Saved data entries:
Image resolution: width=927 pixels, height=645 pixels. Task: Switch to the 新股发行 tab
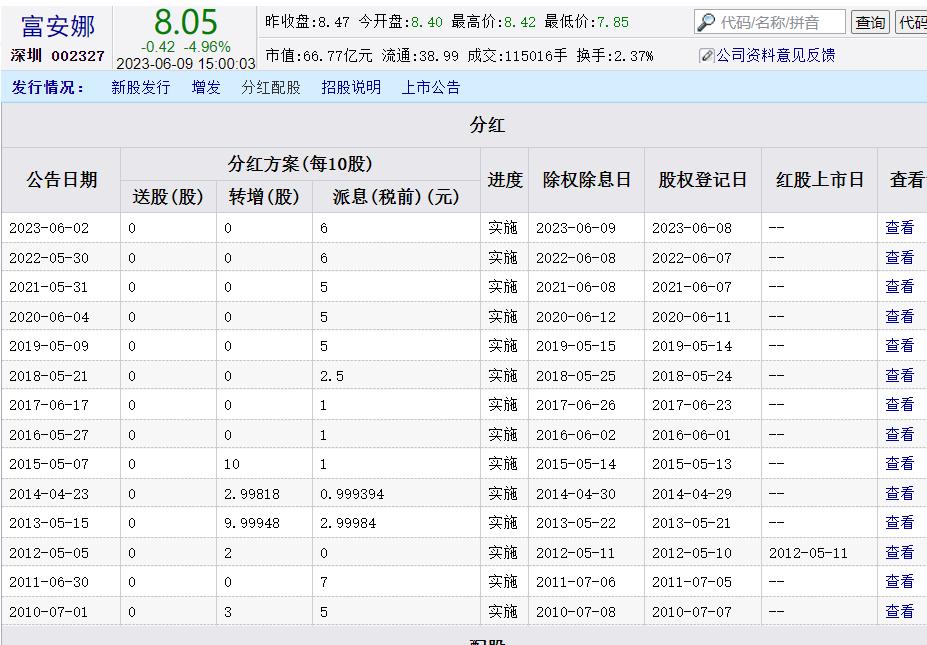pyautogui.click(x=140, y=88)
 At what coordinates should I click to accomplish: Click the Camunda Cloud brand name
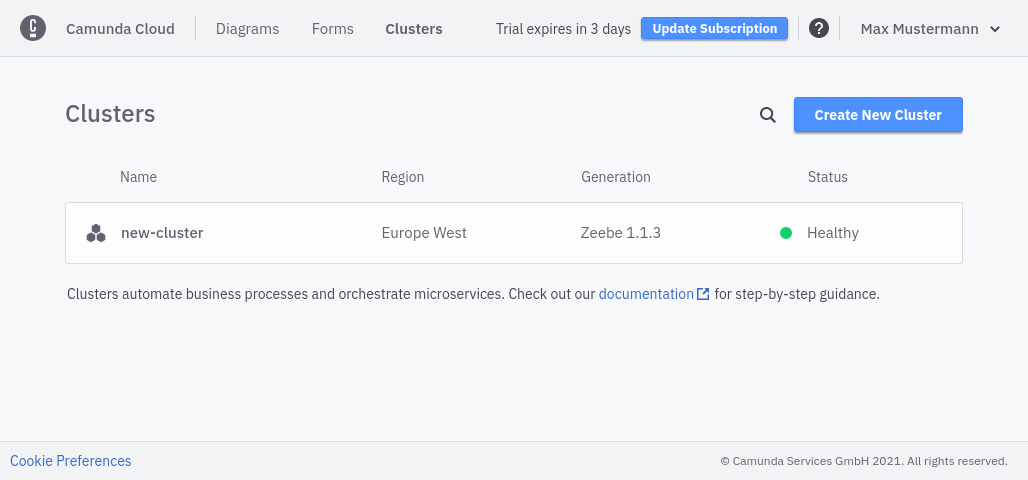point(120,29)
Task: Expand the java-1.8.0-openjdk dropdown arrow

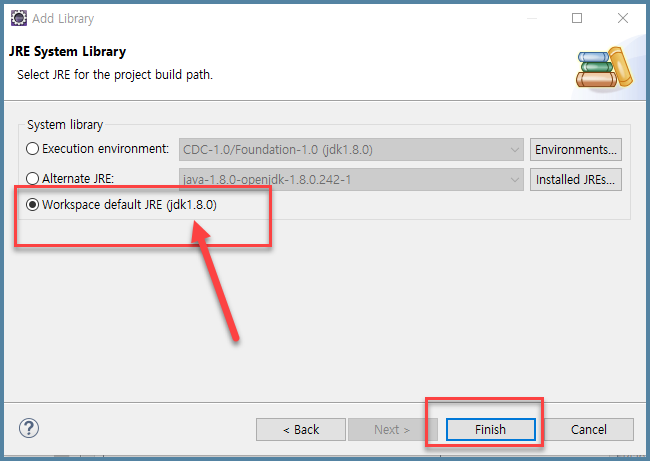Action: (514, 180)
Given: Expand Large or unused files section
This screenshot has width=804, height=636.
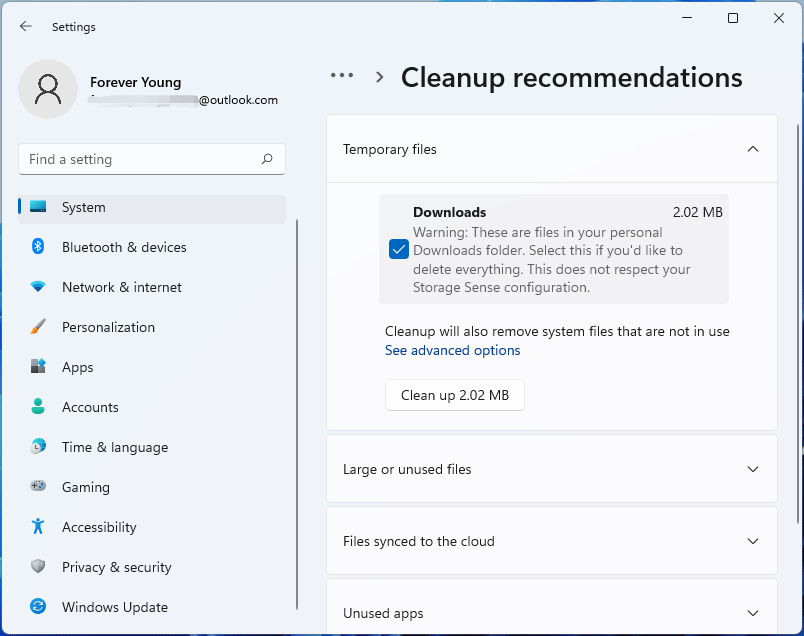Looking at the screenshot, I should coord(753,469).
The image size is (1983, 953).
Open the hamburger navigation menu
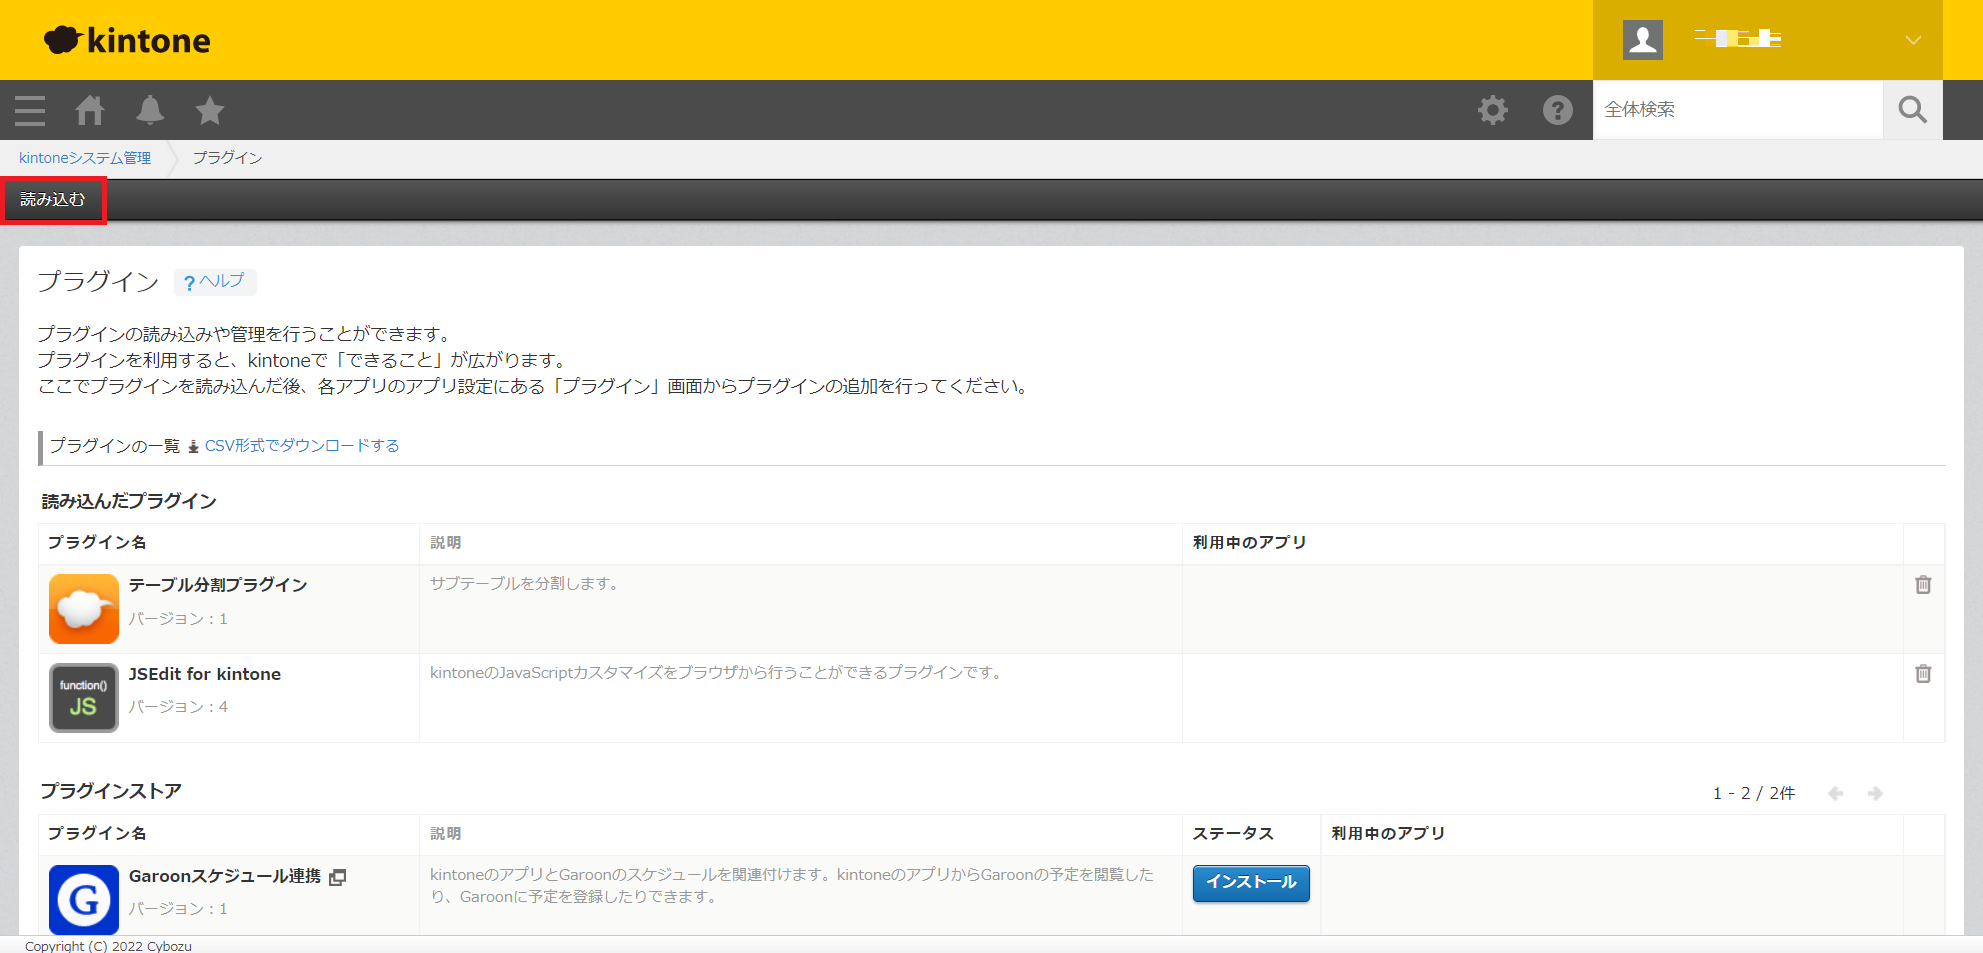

==

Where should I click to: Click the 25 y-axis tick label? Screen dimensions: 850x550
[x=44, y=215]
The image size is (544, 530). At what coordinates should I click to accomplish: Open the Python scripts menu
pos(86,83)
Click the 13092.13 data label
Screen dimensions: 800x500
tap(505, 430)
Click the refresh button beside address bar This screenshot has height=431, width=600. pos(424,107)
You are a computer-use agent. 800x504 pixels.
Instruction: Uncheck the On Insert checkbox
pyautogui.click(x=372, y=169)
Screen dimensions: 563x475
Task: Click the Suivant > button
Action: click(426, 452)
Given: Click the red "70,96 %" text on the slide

Instructions to follow » Copy only this from above: the line containing "Task: Expand the", the line containing "Open the hamburger navigation menu", and all lines between, printed exactly. Leave out the pictures.

Task result »
Task: Expand the java-1.8.0-openjdk dropdown arrow

Action: (514, 180)
Given: Expand Large or unused files section
This screenshot has width=804, height=636.
Looking at the screenshot, I should coord(753,469).
The image size is (1983, 953).
Open the hamburger navigation menu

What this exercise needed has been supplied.